LISTED ENTRIES>
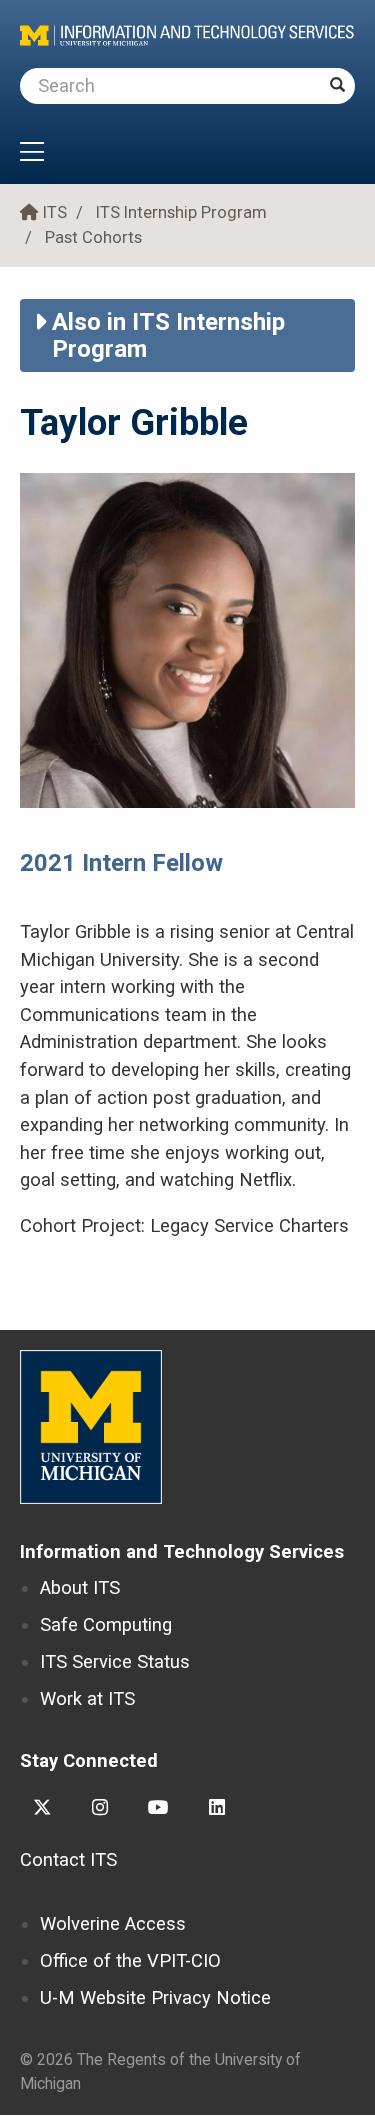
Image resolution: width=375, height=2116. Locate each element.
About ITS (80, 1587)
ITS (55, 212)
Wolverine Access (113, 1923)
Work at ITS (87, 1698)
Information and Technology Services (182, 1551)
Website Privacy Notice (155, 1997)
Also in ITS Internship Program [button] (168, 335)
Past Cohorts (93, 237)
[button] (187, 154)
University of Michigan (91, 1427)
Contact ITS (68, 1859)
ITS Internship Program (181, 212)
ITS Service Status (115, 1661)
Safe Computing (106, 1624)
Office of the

PROBLEM>
Pictures stay out. Write out everything else in the material exactly.

TASK RESPONSE>
Image resolution: width=375, height=2116. Locate each element.
About ITS (80, 1587)
ITS (55, 212)
Wolverine Access (113, 1923)
Work at ITS (87, 1698)
Information and Technology Services (182, 1551)
Website Privacy Notice (155, 1997)
Also in ITS Internship Program [button] (168, 335)
Past Cohorts (93, 237)
[button] (187, 154)
University of Michigan (91, 1427)
Contact ITS (68, 1859)
ITS Internship Program (181, 212)
ITS Service Status (115, 1661)
Safe Computing (106, 1624)
Office of the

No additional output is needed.